To further investigate the features of MAIT cells in patients with COVID-19, we used a scoring system to evaluate certain key biological processes, such as activation, cell killing, cell chemotaxis, and apoptosis. Optimal cell activation is a prerequisite for cell function, and we found that MAIT cells in patients with COVID-19 showed trends if higher activation levels than in HDs, suggesting a consistent response by MAIT cells to SARS-CoV-2 infection. Notably, the activation levels of MAIT cells in severe cases were less than those in moderate and conv cases. For functional evaluation, we found that the cell killing level in MAIT cells increased consistently with disease severity and displayed the highest levels in severe cases. Importantly, cell chemotaxis and apoptosis levels in MAIT cells were also highest in severe cases, suggesting that the increased migration and cell death pathways in the MAIT cells of patients with severe COVID-19 may be associated with their MAIT-cell loss in peripheral blood ( Figure 3A ).
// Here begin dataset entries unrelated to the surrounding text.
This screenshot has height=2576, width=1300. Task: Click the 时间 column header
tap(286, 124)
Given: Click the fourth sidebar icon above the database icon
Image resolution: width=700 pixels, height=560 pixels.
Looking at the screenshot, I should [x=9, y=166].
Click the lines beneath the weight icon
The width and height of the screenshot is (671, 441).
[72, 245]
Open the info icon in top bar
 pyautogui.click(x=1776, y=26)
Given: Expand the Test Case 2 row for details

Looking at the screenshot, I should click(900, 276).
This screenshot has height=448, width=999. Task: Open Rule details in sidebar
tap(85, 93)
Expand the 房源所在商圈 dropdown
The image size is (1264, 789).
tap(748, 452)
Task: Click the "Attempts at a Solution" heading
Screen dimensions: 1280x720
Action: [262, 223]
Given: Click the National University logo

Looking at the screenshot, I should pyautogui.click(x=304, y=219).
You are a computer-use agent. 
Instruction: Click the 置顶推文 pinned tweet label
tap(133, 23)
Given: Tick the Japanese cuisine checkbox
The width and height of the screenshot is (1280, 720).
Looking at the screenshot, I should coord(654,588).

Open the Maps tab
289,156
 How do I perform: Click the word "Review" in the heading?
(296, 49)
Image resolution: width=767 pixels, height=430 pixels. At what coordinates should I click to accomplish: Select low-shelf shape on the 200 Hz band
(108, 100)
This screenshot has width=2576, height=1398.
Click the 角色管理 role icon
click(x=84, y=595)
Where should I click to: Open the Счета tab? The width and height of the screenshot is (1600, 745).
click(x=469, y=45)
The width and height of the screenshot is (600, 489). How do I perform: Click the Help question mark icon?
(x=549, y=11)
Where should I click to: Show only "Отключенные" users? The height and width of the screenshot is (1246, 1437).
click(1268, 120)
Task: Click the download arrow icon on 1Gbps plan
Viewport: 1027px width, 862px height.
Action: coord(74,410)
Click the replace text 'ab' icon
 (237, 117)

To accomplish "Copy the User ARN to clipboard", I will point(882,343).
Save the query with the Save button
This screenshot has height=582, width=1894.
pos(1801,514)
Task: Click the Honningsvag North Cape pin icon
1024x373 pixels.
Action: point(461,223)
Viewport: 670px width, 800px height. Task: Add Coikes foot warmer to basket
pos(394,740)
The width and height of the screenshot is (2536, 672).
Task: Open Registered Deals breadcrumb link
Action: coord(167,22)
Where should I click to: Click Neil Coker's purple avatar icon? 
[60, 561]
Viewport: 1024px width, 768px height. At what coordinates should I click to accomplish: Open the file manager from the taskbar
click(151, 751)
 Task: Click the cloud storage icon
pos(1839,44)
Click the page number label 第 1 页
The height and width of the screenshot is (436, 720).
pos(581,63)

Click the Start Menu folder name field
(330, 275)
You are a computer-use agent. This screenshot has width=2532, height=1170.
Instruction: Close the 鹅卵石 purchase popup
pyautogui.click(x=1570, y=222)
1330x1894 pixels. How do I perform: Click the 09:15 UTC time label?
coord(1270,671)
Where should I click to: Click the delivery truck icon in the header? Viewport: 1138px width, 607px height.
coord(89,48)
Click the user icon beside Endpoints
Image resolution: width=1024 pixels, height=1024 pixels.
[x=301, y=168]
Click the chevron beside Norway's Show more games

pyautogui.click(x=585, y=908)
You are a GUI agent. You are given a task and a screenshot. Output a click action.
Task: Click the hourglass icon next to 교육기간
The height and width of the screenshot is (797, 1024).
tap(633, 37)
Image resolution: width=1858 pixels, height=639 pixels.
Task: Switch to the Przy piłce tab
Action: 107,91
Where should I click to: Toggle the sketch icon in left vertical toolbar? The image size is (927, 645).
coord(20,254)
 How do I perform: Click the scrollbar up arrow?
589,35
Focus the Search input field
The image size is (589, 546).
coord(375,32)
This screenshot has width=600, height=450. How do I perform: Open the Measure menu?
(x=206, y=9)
To investigate the association between pyroptosis, a newly identified programmed cell death pathway, and disease severity during SARS-CoV-2 infection, we first compared CASP1 gene expression and found the CASP1 gene expression in patients with COVID-19 showed higher levels than those in in HDs ( Figures 3B and S2 ). To confirm this finding, we used FLICA to detect the percentages of the active form of caspase-1⁺ cells. We observed that the frequencies of FLICA caspase-1⁺ MAIT cells were significantly increased in the peripheral blood of patients with COVID-19. By contrast, the frequencies of active caspase-3⁺ MAIT cells was not significantly increased in patients with COVID-19 ( Figures 3C and S3 ). Interestingly, CD8 T cells, but not CD4 T cells, also showed an increased pyroptotic phenotype in patients with COVID-19 ( Figures 3C and S3 ). Collectively, these data, at least in part, confirm that MAIT cell pyroptosis occurs in SARS-CoV-2 infection and pyroptosis as possible cause of MAIT cell loss.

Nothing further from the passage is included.